> _WHAT THIS EXERCISE ASKS_
A. In the RecoInteraction documentation, what variable type is listed for flash_id?
B. Rewrite the RecoInteraction documentation starting with "is_fiducial bool None" and going on through "a true interaction.", changing "fiducial volume" to "active volume".

> _EXTRACTED TEXT_
● ● ● ● ●
The event_offset is used to introduce a offset to the image_id attribute of interactions and particles. This may be useful in some cases for breaking the degeneracy of image_ids in multiple input files. The list of HDF5 input files may be one or longer - the code will loop over the remaining arguments and produce a single output file.

Variables

RecoInteraction

Variable Name Variable Type Units Description
cathode_offset double None Distance from the cathode.
flash_hypo_pe double None Total PE of the hypothesized flash.
flash_id int64_t None Flash ID for the matched flash.
flash_time double None Time of the matched flash.
flash_total_pe double None Total PE of the matched flash.
id int64_t None Interaction ID.
index std::vector<int64_t> None List of coordinate indices that comprise the interaction.
is_cathode_crosser bool None Whether the interaction is a cathode-crosser.
is_contained bool None Whether the interaction is contained.
is_fiducial bool None Whether the interaction has an interaction in the fiducial volume.
is_flash_matched bool None Whether the flash is matched to the interaction.
is_matched bool None Whether the interaction is matched to a true interaction.
is_truth bool None Whether the interaction is a truth interaction.
● ● ● ● ●
> _SUPPLIED MATERIAL_
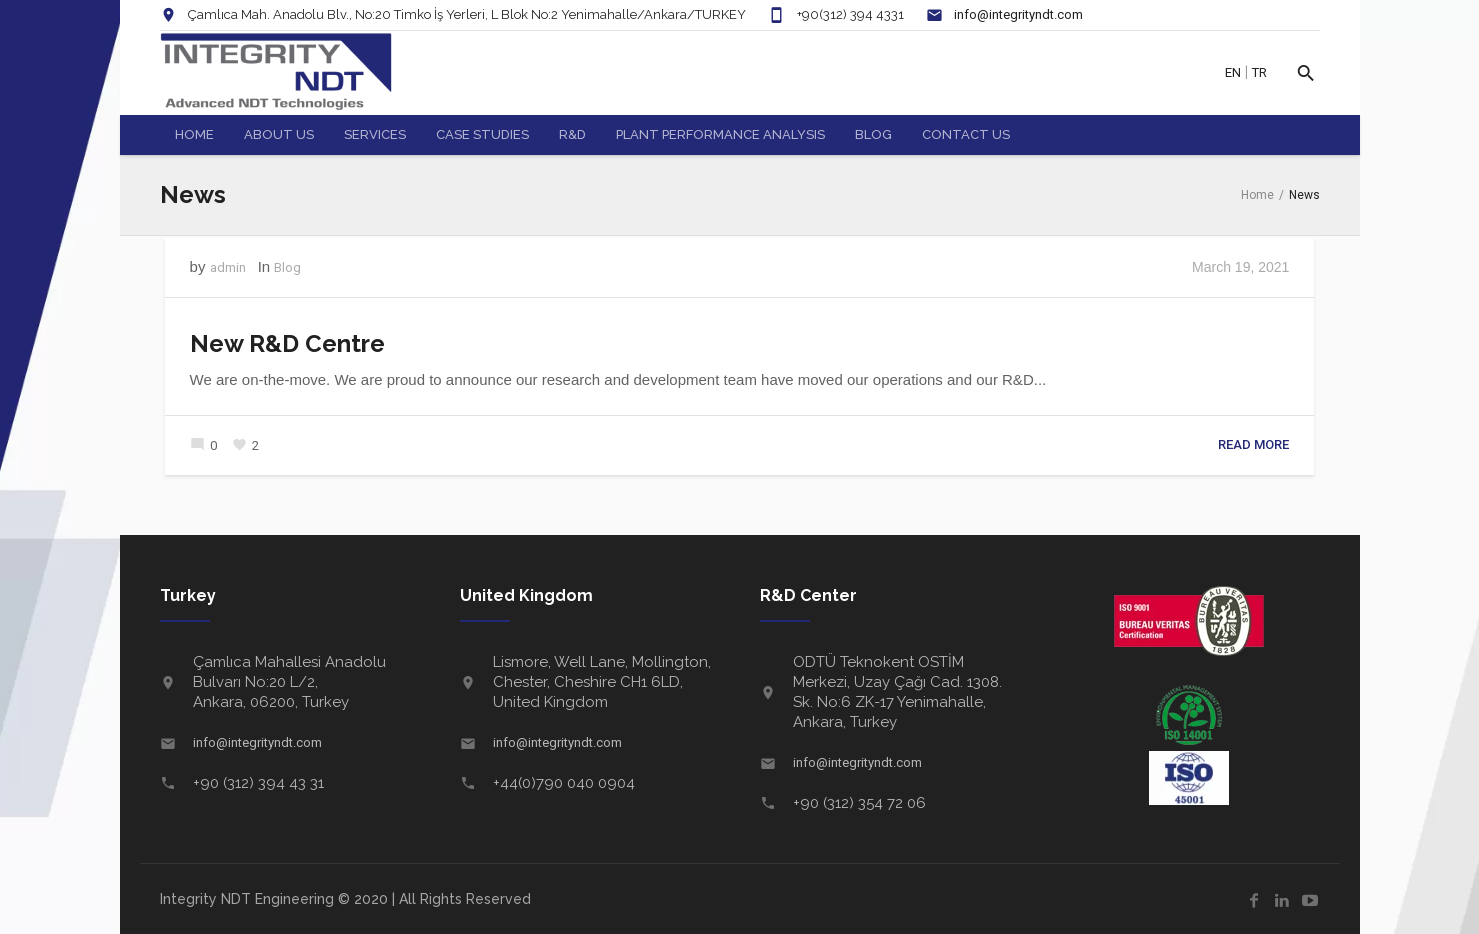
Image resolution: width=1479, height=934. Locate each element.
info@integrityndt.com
● ● ● ● ●
> _REPLIES_
A. int64_t

B.
is_fiducial bool None Whether the interaction has an interaction in the active volume.
is_flash_matched bool None Whether the flash is matched to the interaction.
is_matched bool None Whether the interaction is matched to a true interaction.